*WHAT YOU WILL DO*. Format every line of the items below as a Markdown table with the columns Row and Line, putting a sequential row number in Row and the line itself in Line. Leave out blank lines.

Pixel coordinate grounding data:

----------

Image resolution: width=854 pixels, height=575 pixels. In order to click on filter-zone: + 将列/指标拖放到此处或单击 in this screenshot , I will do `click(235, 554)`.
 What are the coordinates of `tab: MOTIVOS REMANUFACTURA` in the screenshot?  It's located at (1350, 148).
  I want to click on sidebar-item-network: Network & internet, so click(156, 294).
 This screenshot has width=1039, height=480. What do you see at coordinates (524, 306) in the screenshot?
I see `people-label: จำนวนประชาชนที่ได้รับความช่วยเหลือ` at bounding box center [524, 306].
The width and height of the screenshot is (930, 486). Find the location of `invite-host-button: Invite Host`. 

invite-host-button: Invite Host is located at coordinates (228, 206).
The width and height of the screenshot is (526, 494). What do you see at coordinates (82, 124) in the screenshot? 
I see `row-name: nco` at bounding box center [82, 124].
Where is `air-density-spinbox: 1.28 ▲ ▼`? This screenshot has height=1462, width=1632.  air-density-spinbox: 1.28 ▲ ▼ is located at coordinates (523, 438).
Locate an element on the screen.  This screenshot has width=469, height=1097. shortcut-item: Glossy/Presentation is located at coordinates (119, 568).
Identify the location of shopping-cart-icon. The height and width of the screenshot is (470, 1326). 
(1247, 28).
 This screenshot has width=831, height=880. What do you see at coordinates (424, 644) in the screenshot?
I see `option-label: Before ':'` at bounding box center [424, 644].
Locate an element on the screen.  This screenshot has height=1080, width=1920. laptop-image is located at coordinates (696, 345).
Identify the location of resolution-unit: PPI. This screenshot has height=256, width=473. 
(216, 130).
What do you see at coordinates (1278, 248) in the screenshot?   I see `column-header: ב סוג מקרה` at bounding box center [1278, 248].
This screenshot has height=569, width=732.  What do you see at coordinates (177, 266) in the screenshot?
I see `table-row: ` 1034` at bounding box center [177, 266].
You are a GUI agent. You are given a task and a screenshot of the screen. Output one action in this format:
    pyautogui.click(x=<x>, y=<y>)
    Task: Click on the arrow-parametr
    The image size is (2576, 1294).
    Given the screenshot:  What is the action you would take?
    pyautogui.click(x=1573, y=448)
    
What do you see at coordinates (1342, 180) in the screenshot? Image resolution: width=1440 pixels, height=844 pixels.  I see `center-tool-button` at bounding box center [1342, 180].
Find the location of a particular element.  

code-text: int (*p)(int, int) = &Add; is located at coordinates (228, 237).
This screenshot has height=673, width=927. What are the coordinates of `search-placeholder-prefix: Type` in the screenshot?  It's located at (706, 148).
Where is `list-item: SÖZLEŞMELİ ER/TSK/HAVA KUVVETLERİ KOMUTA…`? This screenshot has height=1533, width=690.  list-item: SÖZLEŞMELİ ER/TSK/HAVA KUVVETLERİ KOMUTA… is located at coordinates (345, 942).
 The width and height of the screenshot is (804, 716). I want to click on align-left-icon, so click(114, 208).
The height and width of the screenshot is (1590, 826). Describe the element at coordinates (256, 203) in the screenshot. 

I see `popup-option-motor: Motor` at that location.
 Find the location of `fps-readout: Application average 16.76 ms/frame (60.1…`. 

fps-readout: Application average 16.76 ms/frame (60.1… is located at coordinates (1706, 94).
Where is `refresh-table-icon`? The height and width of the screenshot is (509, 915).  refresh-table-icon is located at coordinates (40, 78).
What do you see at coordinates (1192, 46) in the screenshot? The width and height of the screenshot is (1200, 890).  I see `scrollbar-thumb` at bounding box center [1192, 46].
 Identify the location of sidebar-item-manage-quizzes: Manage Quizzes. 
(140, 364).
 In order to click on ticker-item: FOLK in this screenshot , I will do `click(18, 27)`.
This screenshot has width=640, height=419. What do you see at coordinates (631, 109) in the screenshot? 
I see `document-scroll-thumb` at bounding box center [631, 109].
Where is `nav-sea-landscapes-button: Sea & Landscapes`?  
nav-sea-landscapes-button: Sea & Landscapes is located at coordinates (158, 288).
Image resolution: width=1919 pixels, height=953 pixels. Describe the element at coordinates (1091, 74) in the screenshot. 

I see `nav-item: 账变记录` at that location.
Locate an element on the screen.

----------

*RESPONSE*.
| Row | Line |
|---|---|
| 1 | Image resolution: width=854 pixels, height=575 pixels. In order to click on filter-zone: + 将列/指标拖放到此处或单击 in this screenshot , I will do `click(235, 554)`. |
| 2 |  What are the coordinates of `tab: MOTIVOS REMANUFACTURA` in the screenshot?  It's located at (1350, 148). |
| 3 |   I want to click on sidebar-item-network: Network & internet, so click(156, 294). |
| 4 |  This screenshot has width=1039, height=480. What do you see at coordinates (524, 306) in the screenshot? |
| 5 | I see `people-label: จำนวนประชาชนที่ได้รับความช่วยเหลือ` at bounding box center [524, 306]. |
| 6 | The width and height of the screenshot is (930, 486). Find the location of `invite-host-button: Invite Host`.  |
| 7 | invite-host-button: Invite Host is located at coordinates (228, 206). |
| 8 | The width and height of the screenshot is (526, 494). What do you see at coordinates (82, 124) in the screenshot?  |
| 9 | I see `row-name: nco` at bounding box center [82, 124]. |
| 10 | Where is `air-density-spinbox: 1.28 ▲ ▼`? This screenshot has height=1462, width=1632.  air-density-spinbox: 1.28 ▲ ▼ is located at coordinates (523, 438). |
| 11 | Locate an element on the screen.  This screenshot has width=469, height=1097. shortcut-item: Glossy/Presentation is located at coordinates (119, 568). |
| 12 | Identify the location of shopping-cart-icon. The height and width of the screenshot is (470, 1326).  |
| 13 | (1247, 28). |
| 14 |  This screenshot has width=831, height=880. What do you see at coordinates (424, 644) in the screenshot? |
| 15 | I see `option-label: Before ':'` at bounding box center [424, 644]. |
| 16 | Locate an element on the screen.  This screenshot has height=1080, width=1920. laptop-image is located at coordinates (696, 345). |
| 17 | Identify the location of resolution-unit: PPI. This screenshot has height=256, width=473.  |
| 18 | (216, 130). |
| 19 | What do you see at coordinates (1278, 248) in the screenshot?   I see `column-header: ב סוג מקרה` at bounding box center [1278, 248]. |
| 20 | This screenshot has height=569, width=732.  What do you see at coordinates (177, 266) in the screenshot? |
| 21 | I see `table-row: ` 1034` at bounding box center [177, 266]. |
| 22 | You are a GUI agent. You are given a task and a screenshot of the screen. Output one action in this format: |
| 23 |     pyautogui.click(x=<x>, y=<y>) |
| 24 |     Task: Click on the arrow-parametr |
| 25 |     The image size is (2576, 1294). |
| 26 |     Given the screenshot:  What is the action you would take? |
| 27 |     pyautogui.click(x=1573, y=448) |
| 28 | What do you see at coordinates (1342, 180) in the screenshot? Image resolution: width=1440 pixels, height=844 pixels.  I see `center-tool-button` at bounding box center [1342, 180]. |
| 29 | Find the location of a particular element.   |
| 30 | code-text: int (*p)(int, int) = &Add; is located at coordinates (228, 237). |
| 31 | This screenshot has height=673, width=927. What are the coordinates of `search-placeholder-prefix: Type` in the screenshot?  It's located at (706, 148). |
| 32 | Where is `list-item: SÖZLEŞMELİ ER/TSK/HAVA KUVVETLERİ KOMUTA…`? This screenshot has height=1533, width=690.  list-item: SÖZLEŞMELİ ER/TSK/HAVA KUVVETLERİ KOMUTA… is located at coordinates (345, 942). |
| 33 |  The width and height of the screenshot is (804, 716). I want to click on align-left-icon, so click(114, 208). |
| 34 | The height and width of the screenshot is (1590, 826). Describe the element at coordinates (256, 203) in the screenshot.  |
| 35 | I see `popup-option-motor: Motor` at that location. |
| 36 |  Find the location of `fps-readout: Application average 16.76 ms/frame (60.1…`.  |
| 37 | fps-readout: Application average 16.76 ms/frame (60.1… is located at coordinates (1706, 94). |
| 38 | Where is `refresh-table-icon`? The height and width of the screenshot is (509, 915).  refresh-table-icon is located at coordinates (40, 78). |
| 39 | What do you see at coordinates (1192, 46) in the screenshot? The width and height of the screenshot is (1200, 890).  I see `scrollbar-thumb` at bounding box center [1192, 46]. |
| 40 |  Identify the location of sidebar-item-manage-quizzes: Manage Quizzes.  |
| 41 | (140, 364). |
| 42 |  In order to click on ticker-item: FOLK in this screenshot , I will do `click(18, 27)`. |
| 43 | This screenshot has width=640, height=419. What do you see at coordinates (631, 109) in the screenshot?  |
| 44 | I see `document-scroll-thumb` at bounding box center [631, 109]. |
| 45 | Where is `nav-sea-landscapes-button: Sea & Landscapes`?   |
| 46 | nav-sea-landscapes-button: Sea & Landscapes is located at coordinates (158, 288). |
| 47 | Image resolution: width=1919 pixels, height=953 pixels. Describe the element at coordinates (1091, 74) in the screenshot.  |
| 48 | I see `nav-item: 账变记录` at that location. |
| 49 | Locate an element on the screen. |